● Data
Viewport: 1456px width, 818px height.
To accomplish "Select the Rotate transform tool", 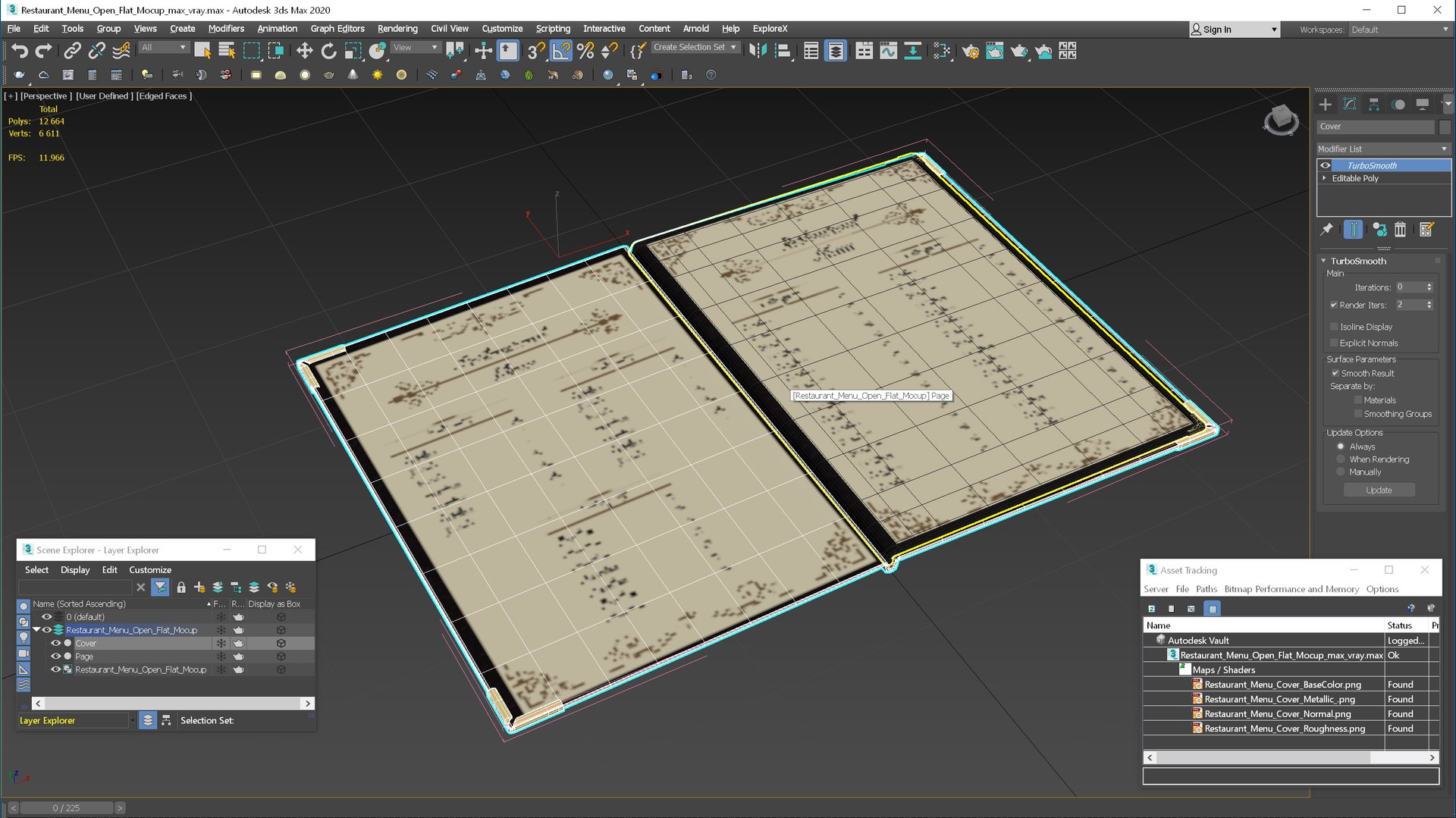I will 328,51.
--
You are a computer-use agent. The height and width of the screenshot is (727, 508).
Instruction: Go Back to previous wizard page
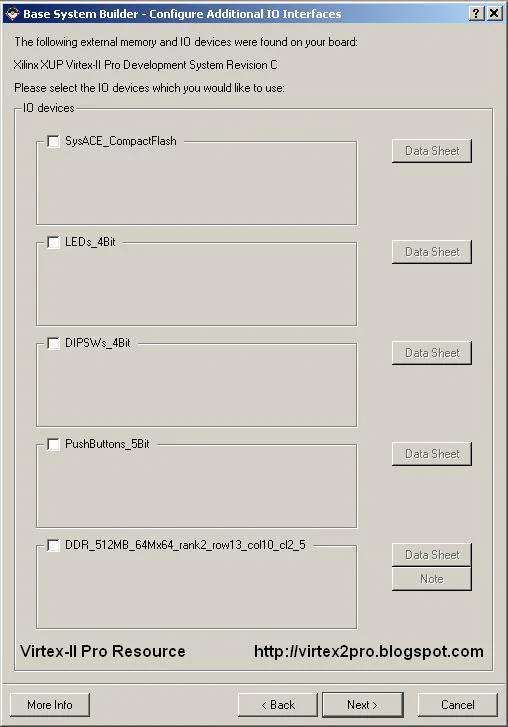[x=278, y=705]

● Problem details
Go through the data and show each line that holds "height".

● Response to the task
Viewport: 1456px width, 818px height.
You are a computer-use agent. The height and width of the screenshot is (727, 508).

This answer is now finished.